Effectivement, 2024, pour nous, a été marquée par l’acquisition de la Société Générale Mozambique qui nous a permis d’étendre nos activités. Le Mozambique est un pays en pleine croissance et beaucoup de grandes entreprises opèrent là-bas dans le domaine minier, pétrole et gaz, ainsi que dans l’agriculture. Donc, nous comptons capitaliser sur l’opportunité que le Mozambique offre pour pouvoir étendre la panoplie de nos services là-bas. Et à travers le Mozambique, effectivement, on continue à le connecter avec les autres pays de l’Afrique australe.
En 2025, nous aurons d’autres acquisitions aussi à annoncer. Pour l’instant, je crois que le plus important pour nous, c’est l’implémentation de Vista France qui facilite notre accès au marché international.
Notre appétit n’est pas insatiable. Nous finançons nos acquisitions par nos ressources propres. Et nous sommes aussi accompagnés par Afreximbank et JP Morgan dans notre stratégie de croissance.
Notre plateforme permettra aussi aux entrepreneurs africains ou aux grandes entreprises qui opèrent sur le continent de réaliser des transactions avec le reste du monde et de profiter de la croissance de l’Afrique, de son énorme potentiel.
D’autres implantations sont envisagées, par exemple à Londres ?
Oui, à Londres ; nous regardons aussi du côté de l’Amérique du Nord, du côté de l’Asie et du côté du Moyen-Orient. En fait, nous regardons les marchés stratégiques pour le commerce entre l’Afrique et le reste du monde ! Et vous voyez aujourd’hui que l’Afrique est très tournée vers l’Asie, ainsi que vers le Moyen-Orient et l’Amérique du Nord. Il est naturel que nous regardions comment accompagner nos clients dans ces pays.

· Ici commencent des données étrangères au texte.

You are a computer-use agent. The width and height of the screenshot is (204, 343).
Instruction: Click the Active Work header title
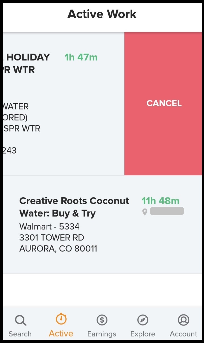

Plus généralement, nous explorons les voies et moyens qui nous rapprochent d’une banque panafricaine, afin d’accompagner les entreprises dans le cadre de la ZLECAf. Le marché unique va requérir des banques qui ont les muscles et les ressources nécessaires pour pouvoir couvrir les différents marchés régionaux ! Vista Group a cette ambition. Cela ne passe pas forcément par des acquisitions ; au Nigeria, en Afrique du Sud, par exemple, nous avons de la place pour des partenariats, tandis que les banques locales sont en pleine croissance.